Question

We're setting up SQL servers in the Azure cloud using VMs. When we were determining the best setup for our data/logs/tempdb we ran into many blog posts that recommend placing the tempdb on the Temporary Storage drive provided by Azure. However deeper research revealed this information from Microsoft where it's said that this shouldn't be done.

So we're left with following questions:

  • Can anyone provide a current closing answer to whether or not we should place the tempdb on the Temporary Storage or not?
  • Does anyone have clear performance results in regard to this matter?
  • What are possible side-effects if the tempdb is placed on the Temporary Storage?
Était-ce utile?

La solution

There's some confusion about this since the original recommendation was to place tempdb on the D: drive. This is no longer true. For the latest info, I recommend that you read the "Performance Guidance for SQL Server in Windows Azure Virtual Machine" whitepaper located here: http://msdn.microsoft.com/en-us/library/windowsazure/dn248436.aspx

Here's an extract with the TempDB section:

As mentioned in section Windows Azure virtual machine disks and cache settings, we recommend that you place tempDB on the operating system disk or the data disk instead of the temporary disk (D:). Following are the three primary reasons for this recommendation based on our internal testing with SQL Server test workloads.

• Performance variance: In our testing, we noticed that you can get the same level of performance you get on D:, if not more IOPS from the operating system or a single data disk. However, the performance of D: drive is not guaranteed to be as predictable as the operating system or data disk. This is because the size of the D: drive and the performance you get from it depends on the size of the virtual machine you use.

• Configuration upon VM downtime situation: If the virtual machine gets shutdown down (due to planned or unplanned reasons), in order for SQL Server to recreate the tempDB under the D: drive, the service account under which SQL Server service is started needs to have local administrator privileges. In addition, the common practice with on-premises SQL deployments is to keep database and log files (including tempDB) in a separate folder, in which case the folder needs to be created before SQL Server starts. For most customers, this extra re-configuration overhead is not worth the return.

• Performance bottleneck: If you place tempdb on D: drive and your application workloads use tempDB heavily, this can cause performance bottleneck because the D: drive can introduce constraints in terms of IOPS throughput. Instead, place tempDB on the operating system or data disks to gain more flexibility. For more information on configuration best practices for optimizing tempdb, see Compilation of SQL Server TempDB IO Best Practices.

Autres conseils

Update: Now that temp drives are available as SSDs for D-Series Azure VMs, the whitepaper cited by @CSharpRocks is slightly out of date. See the following two articles for more recent recommendations (as of late-2014 through mid-2015):

The articles above explicitly mention placing tempdb and Buffer Pool Extensions on D:\. Excerpt:

Only store tempdb and/or Buffer Pool Extensions on the D drive when using the D-Series Virtual Machines (VMs). Unlike the other VM series, the D drive in the D-Series VMs is SSD-based. This can improve the performance of workloads that heavily use temporary objects or that have working sets which don't fit in memory.

For 2017:

I have a long running stored procedure that is tempdb intensive. Setting up Tempdb on the OS drive, as Azure configured it by default, on a DSv2 machine using SDD disks, the query ran at about 1 and a half minutes.

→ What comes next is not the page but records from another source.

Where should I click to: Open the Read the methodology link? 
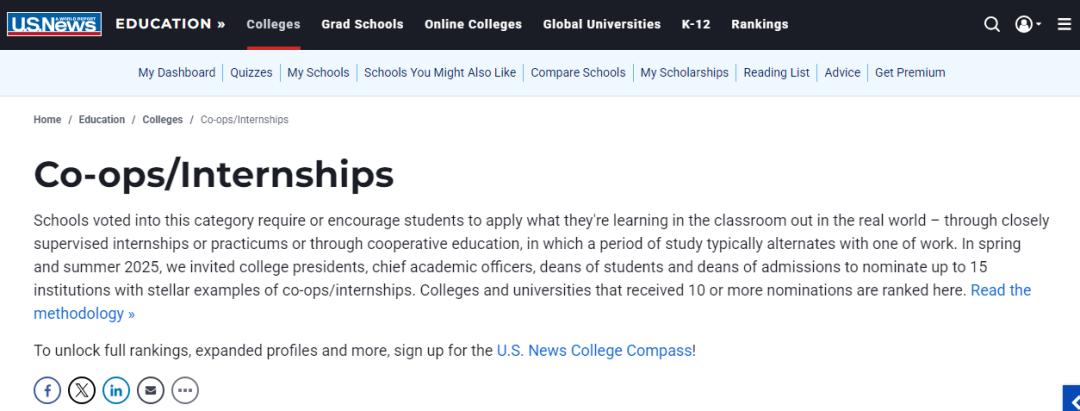(1000, 290)
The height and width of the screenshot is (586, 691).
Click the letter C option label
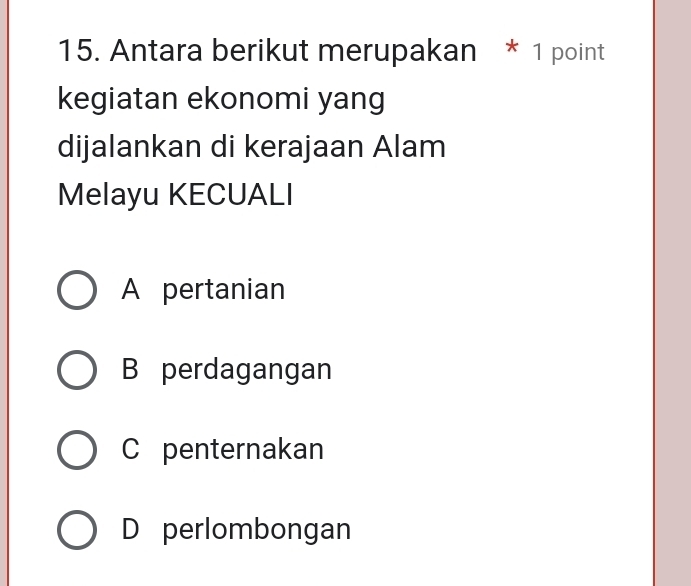[130, 451]
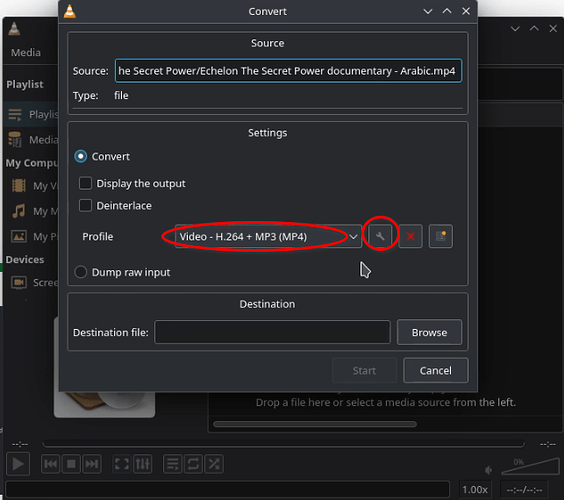Enable Display the output checkbox
Viewport: 564px width, 500px height.
85,183
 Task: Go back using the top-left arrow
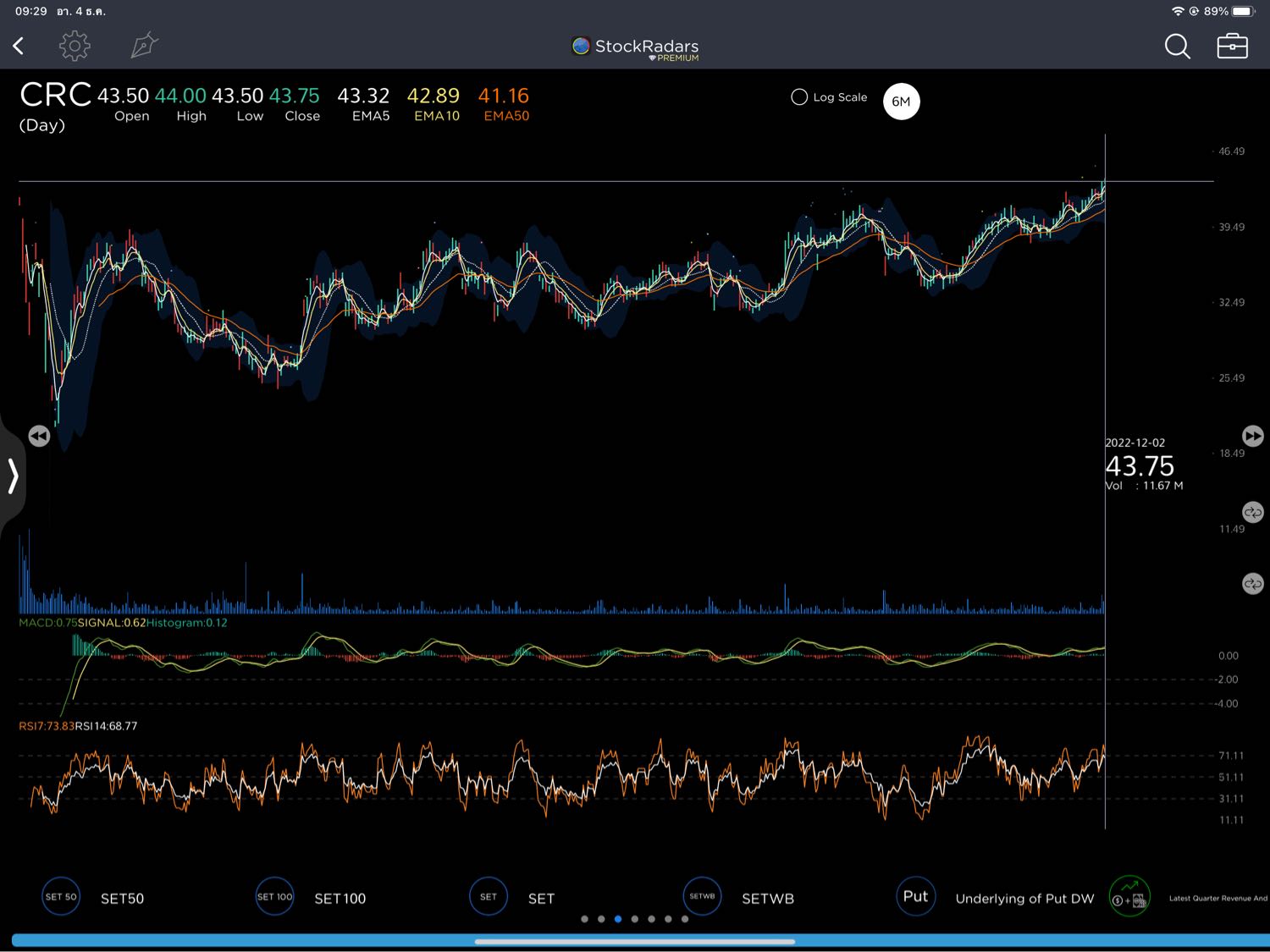19,46
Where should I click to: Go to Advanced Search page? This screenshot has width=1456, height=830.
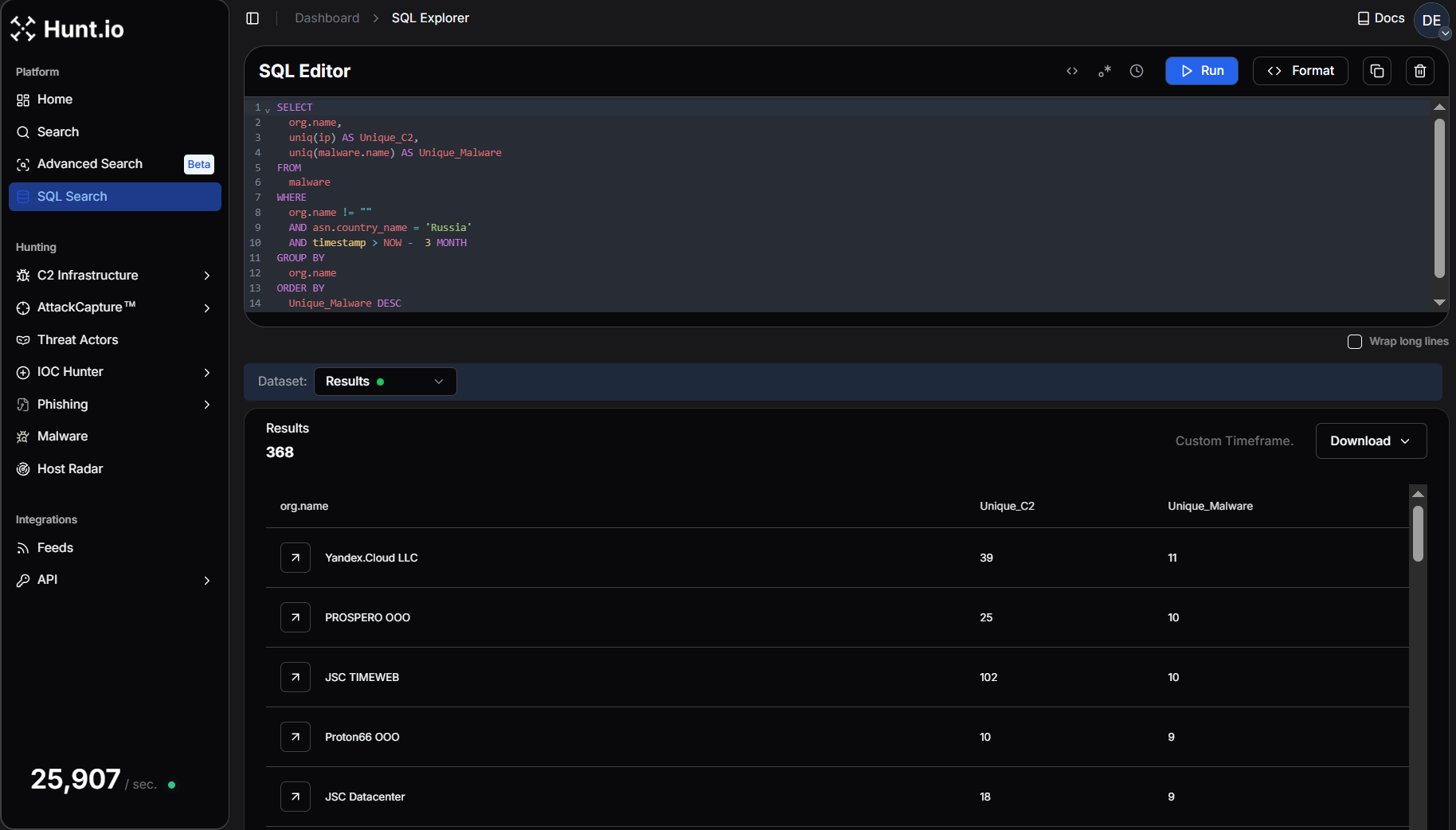(x=90, y=164)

Moving the Tempdb to the temporary storage (and doing nothing else) changed the query to run in 57 seconds, so about a 33% improvement in performance. The query was run repeatedly in both cases and the timing was (give or take) consistently at those numbers.

Putting the TempDB on temporary storage requires special consideration in terms of starting SQL server. There are two approaches. One is to point the files to the root of D and give the SQL server process local administration permissions. This is the scenario you want to consider if you already have something else starting the SQL Server process rather than just an automatic service startup. Otherwise it raises security eyebrows.

The second option is to set the SQL Server service to manual startup, and then write a powershell script to launch it, and put that powershell script on a scheduled task to run at startup. The powershell script would first ensure that the directory exists on the temporary storage before starting SQL server.

It has already been linked to in another answer, but this document is updated as of 2017 and it does not formally recommend this kind of setup for TempDb, rather just moving it off of the OS partition. However, it says:

If your workload makes heavy use of TempDB (e.g. for temporary objects or complex joins), storing TempDB on the D drive could result in higher TempDB throughput and lower TempDB latency.

My performance experience confirmed that last line.